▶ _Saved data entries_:
***

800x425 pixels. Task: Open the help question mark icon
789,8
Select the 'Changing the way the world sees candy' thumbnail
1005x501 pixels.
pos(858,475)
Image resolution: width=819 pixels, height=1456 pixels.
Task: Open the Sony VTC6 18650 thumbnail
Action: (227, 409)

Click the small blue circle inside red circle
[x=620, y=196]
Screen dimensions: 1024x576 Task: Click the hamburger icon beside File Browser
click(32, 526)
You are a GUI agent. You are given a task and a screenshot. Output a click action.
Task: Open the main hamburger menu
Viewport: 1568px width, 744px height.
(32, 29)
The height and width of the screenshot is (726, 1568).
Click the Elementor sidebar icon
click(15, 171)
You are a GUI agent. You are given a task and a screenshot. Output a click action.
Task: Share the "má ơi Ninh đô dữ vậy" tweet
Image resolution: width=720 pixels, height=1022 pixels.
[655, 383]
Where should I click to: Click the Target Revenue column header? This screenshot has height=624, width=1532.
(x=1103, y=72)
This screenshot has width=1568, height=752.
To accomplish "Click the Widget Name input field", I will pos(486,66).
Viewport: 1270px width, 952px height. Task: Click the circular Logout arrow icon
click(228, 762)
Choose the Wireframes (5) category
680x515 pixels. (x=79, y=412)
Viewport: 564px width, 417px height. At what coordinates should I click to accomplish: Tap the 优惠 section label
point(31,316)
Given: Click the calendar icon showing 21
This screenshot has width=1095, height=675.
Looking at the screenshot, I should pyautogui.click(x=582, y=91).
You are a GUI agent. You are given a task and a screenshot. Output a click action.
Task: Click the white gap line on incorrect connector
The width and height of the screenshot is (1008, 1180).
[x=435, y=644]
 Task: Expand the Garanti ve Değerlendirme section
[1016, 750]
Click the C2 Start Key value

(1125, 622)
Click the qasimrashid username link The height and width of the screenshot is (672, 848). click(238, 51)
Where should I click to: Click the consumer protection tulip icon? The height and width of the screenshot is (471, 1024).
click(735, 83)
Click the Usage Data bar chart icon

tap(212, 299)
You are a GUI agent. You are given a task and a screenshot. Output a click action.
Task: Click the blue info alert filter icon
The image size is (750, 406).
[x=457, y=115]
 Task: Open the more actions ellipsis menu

***

▶ _PROMPT_: Each line from the one containing "Click the Usage Data bar chart icon" to the last line above must be returned exactly, and no line outside that range.

▶ _PROBLEM SOLUTION_:
Click the Usage Data bar chart icon

tap(212, 299)
You are a GUI agent. You are given a task and a screenshot. Output a click action.
Task: Click the blue info alert filter icon
The image size is (750, 406).
[x=457, y=115]
 Task: Open the more actions ellipsis menu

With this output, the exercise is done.